Лера поджимает губы. Как и отец, она не любит истории с запашком сплетен.

— Интриги плетутся, когда нет работы. Так считает папа, — говорит Лера и плюхает тарелку с жареной картошкой на обеденный стол.

— Твой отец просто-таки философ. — Боевой настрой мужа теряется в горе картофельных долек и тает на корочке отбивной. — Кстати, ты обещала поговорить с ним, — напоминает Слава, уже перехрустев всю картошку, — насчёт… моего доклада в Москве, и вообще о моей судьбе. Вот что меня ждёт в институте… в таких условиях? — Кисель расправился уже и с отбивной.

Эфир заполняет неутомимая радиоточка. Опять народное хозяйство на высоте и в положительной динамике. В приоткрытое окно врывается ветерок, пузыря гардины, сшитые Лериной мамой. Подлетая к молодой хозяйке дома, он стряхивает со своих прозрачных крыльев обрывки птичьих трелей и запахи весенних цветов, отчего у Леры начинает кружиться голова и быстрее биться сердце, и она начинает ощущать, как губы Яновича опять скользят по её шее.

Муж профессорской дочери же не ощущает ничего, кроме распирающей сытости. Его рука потянулась к чашке кофе, залитого сливками, и рот приоткрылся в готовности к сладкому наслаждению.

— Лерка, чаго ты не яси… Сядай, — говорит Кисель, расслабляясь с первым же глотком.

— Да… сейчас… — бормочет парящая в облаках Лера.

— Как твоя Алка?
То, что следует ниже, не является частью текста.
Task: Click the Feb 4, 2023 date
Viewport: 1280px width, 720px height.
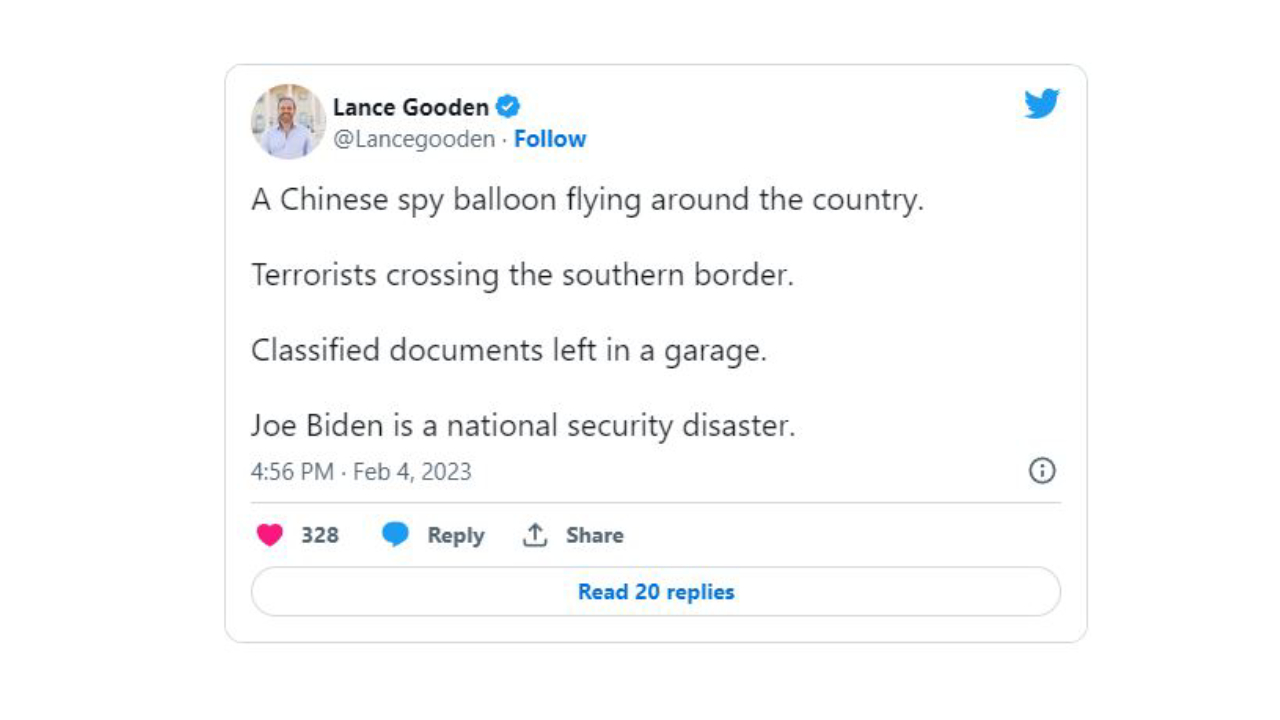Action: [412, 472]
Полегчало?

Лера словно врастает босыми ногами в пол.

— Да… То есть не совсем полегчало, но лучше… Да… — мямлит она, скрывая дрожь в голосе. В конце марта её подруга и правда болела. Алле скрутило поясницу прямо на работе, когда она орала на новых сотрудниц бухгалтерии, своих подчинённых. Две недели Алла провела дома с телефоном у уха. Орала только в трубку, и то с невысокой амплитудой. Лера навещала больную каждый день и засиживалась до прихода Кости, то есть до ночи. С тех пор минула неделя, но, к счастью, от горя Кисель потерял счёт времени.
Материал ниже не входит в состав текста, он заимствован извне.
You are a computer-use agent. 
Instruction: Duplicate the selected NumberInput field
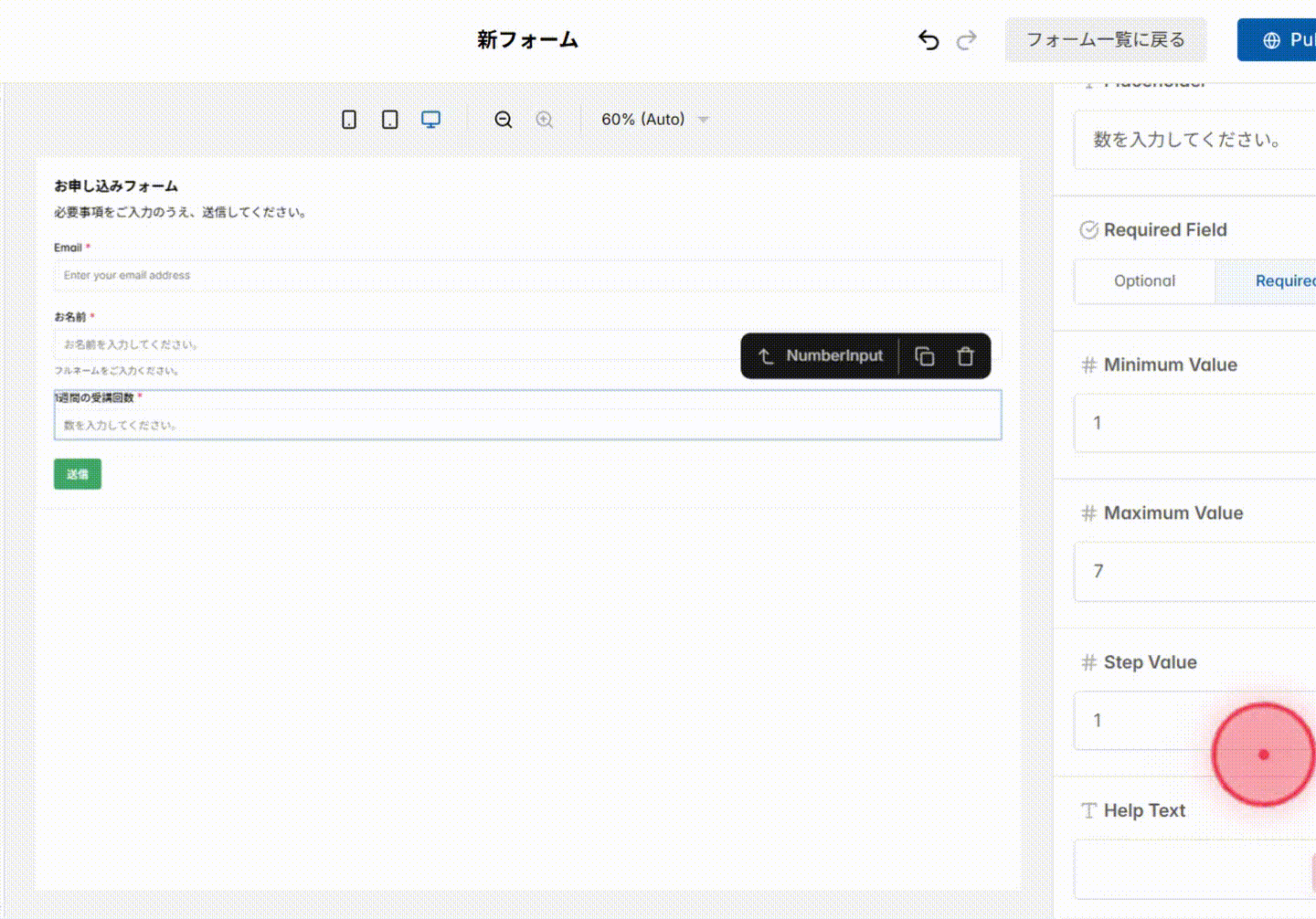pyautogui.click(x=924, y=355)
Лера, опустив глаза, садится за стол напротив мужа. Руки её сжимают чашку с только что сваренным кофе, не чувствуя жара раскалённого кипятком фарфора.

— Ты в последнее время с ней часто время проводишь. Дружба дружбой, но и о муже надо помнить. Помогать… в конце концов, разрубить этот узел. Это твой долг. Скажешь отцу — должность зама в любом институте академии подойдёт. Ну, в крайнем случае можно на госслужбу.

Родовое упрямство овладевает отпрыском Дятловских и велит держать удар. Лера бледнеет и поднимает пылающие глаза на супруга.

— Николай Николаевич уже переусердствовал, помогая тебе. Обеспечил идеальный старт. Научись свои проблемы решать сам! Я больше не позволю тревожить его сердце. Ясно тебе, Болеслав?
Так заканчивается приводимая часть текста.